Она тратила час на то, чтобы чему-то научить, и потом как минимум три часа
спокойно занималась своими делами, потому что племянники, пыхтя и высовывая от
усердия языки, погружались в выполнение «домашнего задания». Люба и сама не
заметила, как у нее набралось достаточно эмпирического материала для
диссертации. Все новое, что придумывалось для воспитания Саши и Андрюши, она
применяла и в школе с младшеклассниками, но особой изюминкой ее материалов были
именно близнецы. В какой-то счастливый момент ей пришло в голову попытаться
обучать мальчиков по-разному, применяя к Саше одни методы, а к Андрюше –
другие, и сравнивать результаты, которые оказались даже интереснее, чем она
предполагала вначале. Сама идея родилась по соображениям не научным, а сугубо
практическим: пробуя одновременно два разных метода, можно одновременно, а не
последовательно, оценить эффективность обоих и таким образом сэкономить время.

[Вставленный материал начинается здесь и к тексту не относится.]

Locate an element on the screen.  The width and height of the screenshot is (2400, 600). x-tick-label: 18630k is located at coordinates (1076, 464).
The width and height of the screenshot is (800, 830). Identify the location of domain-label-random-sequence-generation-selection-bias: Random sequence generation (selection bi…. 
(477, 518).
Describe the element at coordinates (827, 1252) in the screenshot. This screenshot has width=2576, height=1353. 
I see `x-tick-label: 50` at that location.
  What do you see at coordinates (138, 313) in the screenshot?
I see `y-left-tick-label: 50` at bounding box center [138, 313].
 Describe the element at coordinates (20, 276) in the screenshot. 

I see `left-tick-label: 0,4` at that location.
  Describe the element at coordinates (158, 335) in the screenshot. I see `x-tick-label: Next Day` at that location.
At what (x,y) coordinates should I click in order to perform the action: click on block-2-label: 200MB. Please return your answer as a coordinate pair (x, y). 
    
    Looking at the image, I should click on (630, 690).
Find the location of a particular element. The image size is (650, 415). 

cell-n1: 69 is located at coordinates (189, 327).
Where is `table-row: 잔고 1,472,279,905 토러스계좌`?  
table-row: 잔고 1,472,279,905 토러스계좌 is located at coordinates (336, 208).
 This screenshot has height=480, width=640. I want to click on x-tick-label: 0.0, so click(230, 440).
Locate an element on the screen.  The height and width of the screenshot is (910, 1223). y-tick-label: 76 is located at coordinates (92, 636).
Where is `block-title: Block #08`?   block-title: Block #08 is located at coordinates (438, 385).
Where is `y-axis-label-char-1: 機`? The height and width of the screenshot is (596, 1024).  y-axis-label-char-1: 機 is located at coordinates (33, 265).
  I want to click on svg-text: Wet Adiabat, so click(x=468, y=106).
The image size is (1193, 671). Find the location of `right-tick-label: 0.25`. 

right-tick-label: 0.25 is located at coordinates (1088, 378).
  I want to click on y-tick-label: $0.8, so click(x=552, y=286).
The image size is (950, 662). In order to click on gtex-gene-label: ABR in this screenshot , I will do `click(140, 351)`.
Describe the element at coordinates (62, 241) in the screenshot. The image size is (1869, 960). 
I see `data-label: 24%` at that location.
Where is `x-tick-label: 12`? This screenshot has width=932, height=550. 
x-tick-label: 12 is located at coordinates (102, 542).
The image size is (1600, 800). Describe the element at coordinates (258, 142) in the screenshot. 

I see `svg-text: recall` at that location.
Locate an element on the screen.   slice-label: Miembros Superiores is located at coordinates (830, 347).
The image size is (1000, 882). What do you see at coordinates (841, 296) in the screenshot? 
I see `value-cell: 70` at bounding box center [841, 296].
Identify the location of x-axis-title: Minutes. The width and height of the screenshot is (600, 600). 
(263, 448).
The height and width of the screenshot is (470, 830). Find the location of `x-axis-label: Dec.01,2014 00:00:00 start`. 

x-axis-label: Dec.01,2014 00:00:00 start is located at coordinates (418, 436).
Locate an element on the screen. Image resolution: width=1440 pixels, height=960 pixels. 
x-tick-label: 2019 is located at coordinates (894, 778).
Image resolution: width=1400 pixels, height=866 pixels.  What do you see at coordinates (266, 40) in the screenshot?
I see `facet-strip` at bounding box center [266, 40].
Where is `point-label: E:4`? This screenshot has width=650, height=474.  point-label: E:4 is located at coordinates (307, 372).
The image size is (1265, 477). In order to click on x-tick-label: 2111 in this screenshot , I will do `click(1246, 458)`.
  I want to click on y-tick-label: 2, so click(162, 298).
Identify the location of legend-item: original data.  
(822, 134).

Люба торопилась, ведь ей уже за тридцать, пора и о себе подумать, и надо как
можно быстрее освобождаться от обузы. И только потом она сообразила, насколько
любопытны результаты ее экспериментов, ведь они проводились на родных братьях,
близнецах, растущих вместе, в одинаковых социальных и материальных условиях и
имеющих одинаковые физиологические особенности.